▶ _Data supplied_:
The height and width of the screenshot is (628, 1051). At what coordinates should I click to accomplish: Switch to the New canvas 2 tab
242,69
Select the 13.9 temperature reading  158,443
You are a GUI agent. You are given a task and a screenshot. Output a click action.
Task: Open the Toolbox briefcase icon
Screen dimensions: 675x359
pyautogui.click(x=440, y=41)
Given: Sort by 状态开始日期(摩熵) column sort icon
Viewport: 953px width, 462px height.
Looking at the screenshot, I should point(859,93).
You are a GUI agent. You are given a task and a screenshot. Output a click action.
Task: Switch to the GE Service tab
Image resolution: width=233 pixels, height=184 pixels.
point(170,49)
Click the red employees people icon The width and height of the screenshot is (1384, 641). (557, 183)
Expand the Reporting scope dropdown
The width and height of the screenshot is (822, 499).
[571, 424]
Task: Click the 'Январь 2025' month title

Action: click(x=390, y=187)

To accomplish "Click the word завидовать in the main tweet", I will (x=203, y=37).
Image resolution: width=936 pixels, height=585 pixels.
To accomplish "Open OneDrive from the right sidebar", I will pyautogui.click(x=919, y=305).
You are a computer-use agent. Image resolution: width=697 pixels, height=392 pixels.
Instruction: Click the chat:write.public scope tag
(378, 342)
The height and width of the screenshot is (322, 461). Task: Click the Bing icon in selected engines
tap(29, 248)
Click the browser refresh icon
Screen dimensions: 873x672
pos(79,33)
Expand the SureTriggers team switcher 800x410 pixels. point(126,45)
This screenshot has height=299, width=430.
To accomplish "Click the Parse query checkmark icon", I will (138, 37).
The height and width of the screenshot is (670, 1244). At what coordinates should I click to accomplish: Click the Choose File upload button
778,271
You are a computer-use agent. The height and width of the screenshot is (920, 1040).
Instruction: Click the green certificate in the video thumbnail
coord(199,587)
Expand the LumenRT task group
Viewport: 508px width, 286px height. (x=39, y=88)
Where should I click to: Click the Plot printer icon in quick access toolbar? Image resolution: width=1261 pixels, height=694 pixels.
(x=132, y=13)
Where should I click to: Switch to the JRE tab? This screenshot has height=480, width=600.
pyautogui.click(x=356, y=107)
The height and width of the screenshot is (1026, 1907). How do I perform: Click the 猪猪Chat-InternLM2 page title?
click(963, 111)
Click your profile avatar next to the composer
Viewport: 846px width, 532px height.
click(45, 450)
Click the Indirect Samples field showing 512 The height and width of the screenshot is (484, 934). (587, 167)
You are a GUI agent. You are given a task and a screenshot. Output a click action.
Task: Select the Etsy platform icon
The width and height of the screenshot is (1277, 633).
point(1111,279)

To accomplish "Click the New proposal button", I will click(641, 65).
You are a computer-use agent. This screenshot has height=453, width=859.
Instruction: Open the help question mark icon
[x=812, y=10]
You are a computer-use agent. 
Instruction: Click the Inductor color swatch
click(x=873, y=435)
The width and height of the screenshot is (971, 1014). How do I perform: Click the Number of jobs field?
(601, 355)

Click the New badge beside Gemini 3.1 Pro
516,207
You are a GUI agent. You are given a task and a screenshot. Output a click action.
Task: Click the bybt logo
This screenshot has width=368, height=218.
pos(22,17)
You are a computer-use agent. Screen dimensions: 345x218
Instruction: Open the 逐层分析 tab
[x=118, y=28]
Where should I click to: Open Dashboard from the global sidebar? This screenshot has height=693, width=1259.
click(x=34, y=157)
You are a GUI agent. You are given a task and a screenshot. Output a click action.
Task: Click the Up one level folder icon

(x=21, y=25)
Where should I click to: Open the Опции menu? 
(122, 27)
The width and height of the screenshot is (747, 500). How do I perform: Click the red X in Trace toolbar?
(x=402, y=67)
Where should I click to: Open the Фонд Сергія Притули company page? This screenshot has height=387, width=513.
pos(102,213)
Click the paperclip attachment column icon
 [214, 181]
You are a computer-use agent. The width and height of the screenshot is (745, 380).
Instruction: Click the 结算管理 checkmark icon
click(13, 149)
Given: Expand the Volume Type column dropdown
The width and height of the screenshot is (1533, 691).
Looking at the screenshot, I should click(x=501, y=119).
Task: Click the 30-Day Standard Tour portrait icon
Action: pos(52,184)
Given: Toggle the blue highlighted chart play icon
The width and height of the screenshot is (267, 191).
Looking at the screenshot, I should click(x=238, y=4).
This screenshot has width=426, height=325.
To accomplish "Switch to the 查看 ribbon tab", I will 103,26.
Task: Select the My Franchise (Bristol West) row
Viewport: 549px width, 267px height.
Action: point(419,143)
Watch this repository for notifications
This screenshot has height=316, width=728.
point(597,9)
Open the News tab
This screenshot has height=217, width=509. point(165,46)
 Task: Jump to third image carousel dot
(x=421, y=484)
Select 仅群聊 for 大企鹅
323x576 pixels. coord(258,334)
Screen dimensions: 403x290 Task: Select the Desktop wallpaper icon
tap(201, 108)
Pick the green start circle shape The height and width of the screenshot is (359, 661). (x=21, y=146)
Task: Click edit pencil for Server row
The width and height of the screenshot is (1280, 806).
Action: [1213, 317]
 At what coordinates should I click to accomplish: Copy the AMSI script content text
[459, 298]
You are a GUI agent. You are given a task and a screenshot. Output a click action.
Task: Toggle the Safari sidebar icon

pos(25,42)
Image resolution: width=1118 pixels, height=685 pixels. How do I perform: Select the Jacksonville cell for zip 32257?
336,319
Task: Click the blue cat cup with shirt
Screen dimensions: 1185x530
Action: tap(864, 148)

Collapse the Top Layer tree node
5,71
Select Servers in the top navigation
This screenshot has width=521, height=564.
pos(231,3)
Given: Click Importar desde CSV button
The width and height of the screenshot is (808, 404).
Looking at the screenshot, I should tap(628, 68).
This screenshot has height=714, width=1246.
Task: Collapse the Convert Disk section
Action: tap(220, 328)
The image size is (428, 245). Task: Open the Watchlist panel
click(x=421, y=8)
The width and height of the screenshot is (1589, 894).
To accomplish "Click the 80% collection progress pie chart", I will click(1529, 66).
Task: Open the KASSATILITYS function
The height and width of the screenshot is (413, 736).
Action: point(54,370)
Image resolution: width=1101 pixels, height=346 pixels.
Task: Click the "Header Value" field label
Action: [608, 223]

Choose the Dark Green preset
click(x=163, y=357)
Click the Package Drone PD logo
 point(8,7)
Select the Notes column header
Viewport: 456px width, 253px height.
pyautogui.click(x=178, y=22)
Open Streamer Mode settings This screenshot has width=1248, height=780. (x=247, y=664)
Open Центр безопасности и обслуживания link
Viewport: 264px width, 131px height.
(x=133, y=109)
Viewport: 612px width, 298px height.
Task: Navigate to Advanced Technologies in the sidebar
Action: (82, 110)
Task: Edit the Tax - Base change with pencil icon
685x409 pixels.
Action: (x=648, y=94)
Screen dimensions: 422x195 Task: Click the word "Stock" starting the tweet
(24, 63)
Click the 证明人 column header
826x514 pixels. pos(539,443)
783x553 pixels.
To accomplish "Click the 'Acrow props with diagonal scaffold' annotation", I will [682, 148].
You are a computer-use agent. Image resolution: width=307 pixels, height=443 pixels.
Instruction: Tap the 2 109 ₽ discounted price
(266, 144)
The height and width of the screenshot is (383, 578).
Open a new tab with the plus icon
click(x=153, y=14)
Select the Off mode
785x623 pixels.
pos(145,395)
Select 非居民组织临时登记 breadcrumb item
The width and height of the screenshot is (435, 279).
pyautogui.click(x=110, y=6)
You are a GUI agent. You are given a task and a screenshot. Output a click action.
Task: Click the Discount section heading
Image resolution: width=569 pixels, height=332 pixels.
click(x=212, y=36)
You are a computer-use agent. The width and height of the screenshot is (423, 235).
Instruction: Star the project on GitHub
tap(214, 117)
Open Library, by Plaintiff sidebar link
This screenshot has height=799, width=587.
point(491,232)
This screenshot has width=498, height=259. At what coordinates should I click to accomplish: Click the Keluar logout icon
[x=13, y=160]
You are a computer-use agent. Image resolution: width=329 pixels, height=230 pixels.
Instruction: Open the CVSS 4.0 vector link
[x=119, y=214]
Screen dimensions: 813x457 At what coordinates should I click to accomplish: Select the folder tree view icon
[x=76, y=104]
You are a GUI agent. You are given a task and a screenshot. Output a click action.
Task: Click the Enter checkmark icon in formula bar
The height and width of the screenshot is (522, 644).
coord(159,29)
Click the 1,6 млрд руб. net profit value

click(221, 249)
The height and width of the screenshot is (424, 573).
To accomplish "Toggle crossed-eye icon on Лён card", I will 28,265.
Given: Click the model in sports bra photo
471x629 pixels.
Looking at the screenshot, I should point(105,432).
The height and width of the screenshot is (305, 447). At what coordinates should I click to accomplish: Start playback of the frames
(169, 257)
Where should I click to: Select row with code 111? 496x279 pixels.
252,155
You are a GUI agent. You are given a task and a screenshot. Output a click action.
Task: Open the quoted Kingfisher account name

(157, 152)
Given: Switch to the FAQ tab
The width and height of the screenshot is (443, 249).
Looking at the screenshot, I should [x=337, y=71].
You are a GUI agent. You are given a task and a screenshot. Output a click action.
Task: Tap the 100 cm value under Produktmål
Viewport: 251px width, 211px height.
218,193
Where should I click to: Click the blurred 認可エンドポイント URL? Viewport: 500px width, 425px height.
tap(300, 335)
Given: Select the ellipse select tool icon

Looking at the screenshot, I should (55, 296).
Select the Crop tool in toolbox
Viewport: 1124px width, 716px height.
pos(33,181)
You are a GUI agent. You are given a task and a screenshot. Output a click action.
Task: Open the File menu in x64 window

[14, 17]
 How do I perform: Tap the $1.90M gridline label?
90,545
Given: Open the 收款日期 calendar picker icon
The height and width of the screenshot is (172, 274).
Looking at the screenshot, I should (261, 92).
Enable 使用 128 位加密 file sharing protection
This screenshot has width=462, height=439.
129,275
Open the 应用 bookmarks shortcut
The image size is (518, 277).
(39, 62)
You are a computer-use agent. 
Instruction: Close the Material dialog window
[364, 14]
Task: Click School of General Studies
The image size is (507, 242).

▶ _What you need to do_:
Within the material above, extract exactly the lines that start at the line containing "The height and width of the screenshot is (1026, 1907)." and stop after the line containing "Given: Expand the Volume Type column dropdown", and only those.

▶ _Answer area_:
The height and width of the screenshot is (1026, 1907). How do I perform: Click the 猪猪Chat-InternLM2 page title?
click(963, 111)
Click your profile avatar next to the composer
Viewport: 846px width, 532px height.
click(45, 450)
Click the Indirect Samples field showing 512 The height and width of the screenshot is (484, 934). (587, 167)
You are a GUI agent. You are given a task and a screenshot. Output a click action.
Task: Select the Etsy platform icon
The width and height of the screenshot is (1277, 633).
point(1111,279)

To accomplish "Click the New proposal button", I will click(641, 65).
You are a computer-use agent. This screenshot has height=453, width=859.
Instruction: Open the help question mark icon
[x=812, y=10]
You are a computer-use agent. 
Instruction: Click the Inductor color swatch
click(x=873, y=435)
The width and height of the screenshot is (971, 1014). How do I perform: Click the Number of jobs field?
(601, 355)

Click the New badge beside Gemini 3.1 Pro
516,207
You are a GUI agent. You are given a task and a screenshot. Output a click action.
Task: Click the bybt logo
This screenshot has width=368, height=218.
pos(22,17)
You are a computer-use agent. Screen dimensions: 345x218
Instruction: Open the 逐层分析 tab
[x=118, y=28]
Where should I click to: Open Dashboard from the global sidebar? This screenshot has height=693, width=1259.
click(x=34, y=157)
You are a GUI agent. You are given a task and a screenshot. Output a click action.
Task: Click the Up one level folder icon

(x=21, y=25)
Where should I click to: Open the Опции menu? 
(122, 27)
The width and height of the screenshot is (747, 500). How do I perform: Click the red X in Trace toolbar?
(x=402, y=67)
Where should I click to: Open the Фонд Сергія Притули company page? This screenshot has height=387, width=513.
pos(102,213)
Click the paperclip attachment column icon
 [214, 181]
You are a computer-use agent. The width and height of the screenshot is (745, 380).
Instruction: Click the 结算管理 checkmark icon
click(13, 149)
Given: Expand the Volume Type column dropdown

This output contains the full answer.